Frau und Kinder, soweit sie nicht schulpflichtig waren, nahmen im Wagen, der nun bis zum Herbst ihr Heim sein sollte, Platz. Der Vater im derben Manchesteranzug mit der Peitsche in der Hand, trieb das oder die Pferde an, und nun wurde, Abschied winkend, noch einmal durch die Hilfarther Straßen gefahren. Dann ging es über die Hilfarther Rurbrücke der weiten Landstraße entgegen, irgendwohin, bis in die entferntesten Dörfer und Städte Deutschlands. Die hatten alle ihre festen Routen und kamen sich gegenseitig nicht ins Gehege. So fuhren Scholtens nach Norddeutschland, bis nach Schleswig-Holstein, ja, wie mir Hanni Scholten, der vor kurzem gestorben ist, erzählte, hat er seine Tour schon bis Königsberg ausgedehnt. Müllers fuhren gegen Süden bis in die Wiesbadener Gegend, andere nach Mitteldeutschland. Hauptabsatzmarkt war aber das Ruhrgebiet mit seiner Industrie und seiner Menschenzusammenballung. Der Warennachschub wurde ihnen von den Hilfarther Großhändlern bahnlagernd nach bestimmten Stationen geschickt. Ein solcher war fast für alle Ahlen in Westfalen, wo sie in den dortigen Fabriken ihre Emaillewaren kauften. Im Herbst, wenn die Blätter fielen, die rauhen Stürme den Winter ankündigten, kamen sie nach und nach wieder über die Rurbrücke gefahren. Die Ankunft wurde meist feuchtfröhlich gefeiert; denn auf Fahrt war ein anständiger Happen verdient worden. Und das Geld saß jetzt manchmal locker in der Tasche. Es waren biedere Kaufleute, die es durch Tüchtigkeit und Gewerbefleiß zu einem gewissen Wohlstand gebracht haben. Es sind heute meist ihre Söhne und Nachkommen, die den Handel ausüben; aber es fehlt die Romantik der Landstraße. Mit ihren schnellen Motorfahrzeugen können sie zu jeder Zeit und von jedem Punkt ihre Heimat erreichen. Außerdem fehlt durch den Eisernen Vorhang für manche der Aktionsradius.

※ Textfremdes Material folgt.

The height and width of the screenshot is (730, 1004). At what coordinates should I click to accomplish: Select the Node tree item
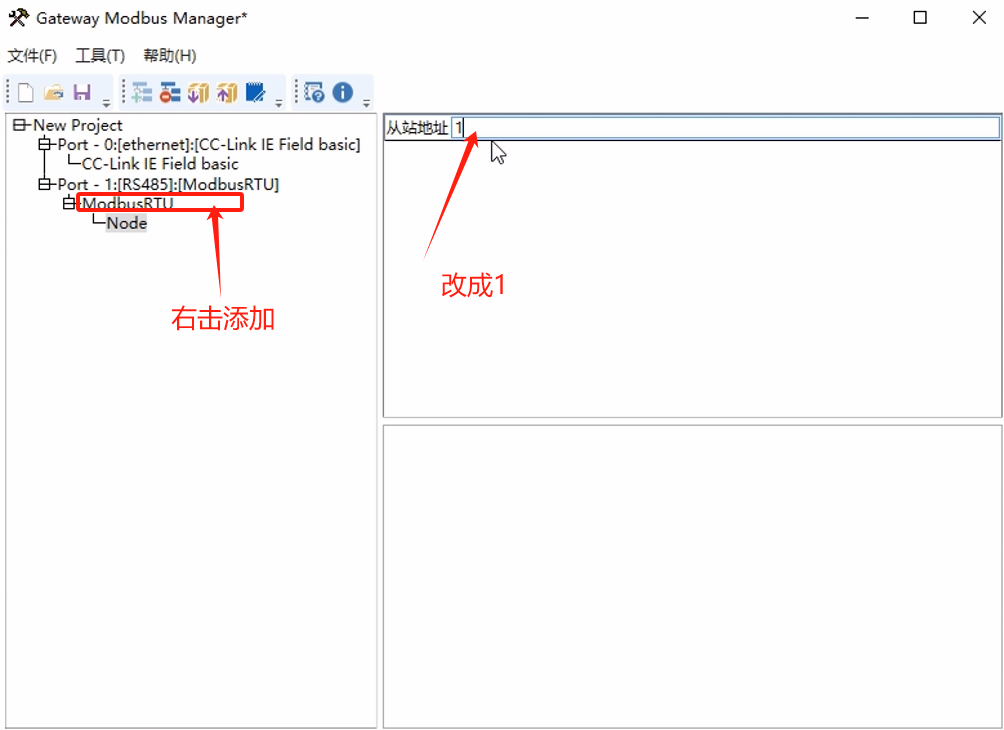pyautogui.click(x=127, y=223)
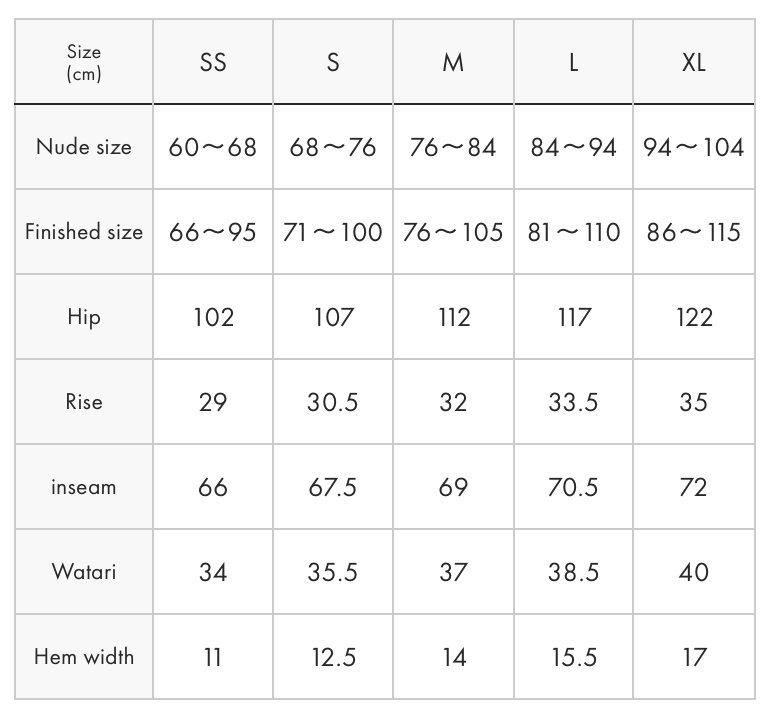Select the hip value 112
This screenshot has width=774, height=718.
click(x=453, y=317)
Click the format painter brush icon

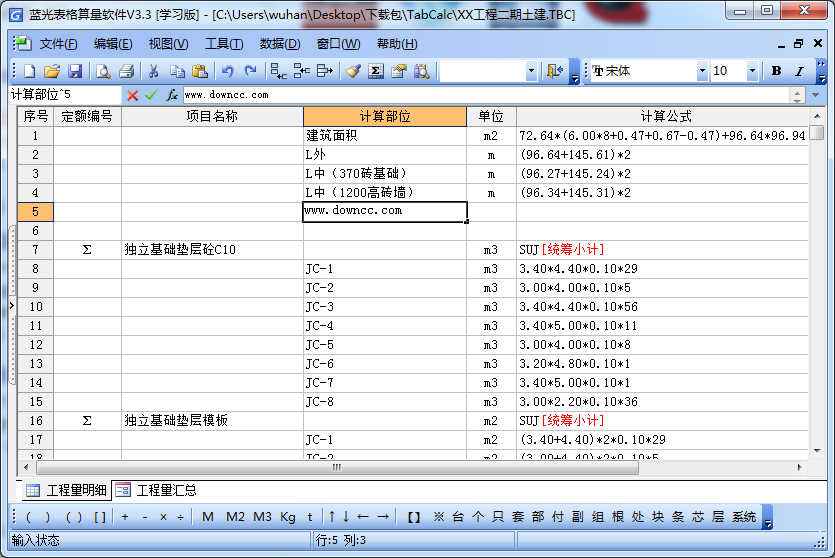[352, 72]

Im vorigen Jahrhundert, als in Hilfarth hauptsächlich Wannen gemacht wurden, besorgte der Wannmacher den Absatz seiner Waren zum Teil selbst. Mit der Schubkarre fuhr er seine Wannen auf die näheren Märkte bis nach Roermond und verkaufte sie dort. Den größten Teil aber nahmen die hiesigen Händler ab. Die jetzigen Korbwarenhändler, wie Theißen, Claßen früher Rick, u. a., waren nämlich ehemals Wannenhändler. Sie brachten die Wannen mit der Fuhre zu tausenden auf die weiter gelegenen großen Märkte. Ein Hauptwannenmarkt war Pützchen bei Bonn. Die meisten Wannen wurden nach Köln abgesetzt. Von hier aus wurden sie von dortigen Händlern stromauf und stromab weiter verschickt.
Heute wie früher, Wannen und Körbe müssen hergestellt und verkauft werden, und nur durch ein ersprießliches Zusammenarbeiten von Handwerkern und Händlern wird die Existenz beider Stände gesichert.
Heimatkalender der Erkelenzer Lande 1954, Seite 73 f.